» **EXTRACT PROVIDED**
========

As we parted, I said to Lester, “Let’s work harder so we will get apologies from other companies.” That was the last time I saw him. I would go back to Carlsbad to attend the memorial service for Lester a month later.

Lester was among some 27,000 American soldiers who became POWs after the largest surrender in the US military history that took place in the Philippines in the spring of 1942.

Forty percent of them would die while in captivity. Those who were surrendered on April 9, including Lester, were forced to walk what became known as the Bataan Death March. Lester was later sent to Japan and became a forced laborer in Mitsui coalmine.

Of some 12,000 American POWs who were sent to Japan to work for Japanese companies 1,115 died due to harsh working conditions, abuse, diseases and malnutrition. In addition to Mitsui Mine and Mitsubishi Mining, they included internationally known companies like Nippon Steel, Mitsubishi Heavy Industries, Kawasaki Heavy Industries, Nippon Express and Nippon Sharyo (now owned by JR Central).

Lester was determined not to let the world forget this tragic chapter of the Pacific War, although he had long forgiven the Japanese. His lawsuit against Mitsui was dismissed as the U.S. court found that POWs’ claims had been waived by the 1951 Peace Treaty.

========

» **DATASET EXCERPTS**
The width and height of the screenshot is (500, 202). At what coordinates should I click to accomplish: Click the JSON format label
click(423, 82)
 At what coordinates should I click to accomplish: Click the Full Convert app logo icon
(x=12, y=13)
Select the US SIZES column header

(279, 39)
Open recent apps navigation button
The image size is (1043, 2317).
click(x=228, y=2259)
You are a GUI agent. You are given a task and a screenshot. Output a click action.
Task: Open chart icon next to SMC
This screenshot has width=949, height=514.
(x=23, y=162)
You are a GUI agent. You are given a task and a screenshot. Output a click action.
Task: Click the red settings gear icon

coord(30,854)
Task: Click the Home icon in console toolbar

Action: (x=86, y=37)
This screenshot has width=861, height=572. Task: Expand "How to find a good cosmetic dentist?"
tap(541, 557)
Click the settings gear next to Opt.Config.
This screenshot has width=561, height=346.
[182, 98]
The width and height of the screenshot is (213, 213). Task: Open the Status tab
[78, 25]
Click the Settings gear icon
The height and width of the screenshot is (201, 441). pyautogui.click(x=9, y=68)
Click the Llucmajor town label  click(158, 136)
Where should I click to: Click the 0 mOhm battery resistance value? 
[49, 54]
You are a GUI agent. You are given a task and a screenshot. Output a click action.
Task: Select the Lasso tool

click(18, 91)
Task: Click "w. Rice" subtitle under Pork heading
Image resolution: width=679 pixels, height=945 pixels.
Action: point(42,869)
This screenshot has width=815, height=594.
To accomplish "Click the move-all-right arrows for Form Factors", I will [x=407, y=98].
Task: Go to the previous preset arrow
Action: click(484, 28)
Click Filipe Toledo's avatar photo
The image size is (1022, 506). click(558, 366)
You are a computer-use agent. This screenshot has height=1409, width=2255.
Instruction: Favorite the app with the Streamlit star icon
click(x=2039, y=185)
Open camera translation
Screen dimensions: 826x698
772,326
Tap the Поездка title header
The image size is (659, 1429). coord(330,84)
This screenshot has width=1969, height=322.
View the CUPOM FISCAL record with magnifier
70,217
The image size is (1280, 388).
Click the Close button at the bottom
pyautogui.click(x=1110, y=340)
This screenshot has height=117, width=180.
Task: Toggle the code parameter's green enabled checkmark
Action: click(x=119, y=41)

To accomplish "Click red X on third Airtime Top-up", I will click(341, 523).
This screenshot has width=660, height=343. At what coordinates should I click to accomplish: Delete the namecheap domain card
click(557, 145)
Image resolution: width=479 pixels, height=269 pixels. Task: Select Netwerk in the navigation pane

========

» **USING THE INFORMATION**
1. According to the passage on Lester, why was his lawsuit against Mitsui dismissed?
2. Set down the part of the passage on Lester that opens with the words containing "Lester was among" and closes with "by JR Central).".
The records have no connection to the passage on Lester.

» **LIST OF SOLUTIONS**
1. The U.S. court found that POWs' claims had been waived by the 1951 Peace Treaty.

2.
Lester was among some 27,000 American soldiers who became POWs after the largest surrender in the US military history that took place in the Philippines in the spring of 1942.

Forty percent of them would die while in captivity. Those who were surrendered on April 9, including Lester, were forced to walk what became known as the Bataan Death March. Lester was later sent to Japan and became a forced laborer in Mitsui coalmine.

Of some 12,000 American POWs who were sent to Japan to work for Japanese companies 1,115 died due to harsh working conditions, abuse, diseases and malnutrition. In addition to Mitsui Mine and Mitsubishi Mining, they included internationally known companies like Nippon Steel, Mitsubishi Heavy Industries, Kawasaki Heavy Industries, Nippon Express and Nippon Sharyo (now owned by JR Central).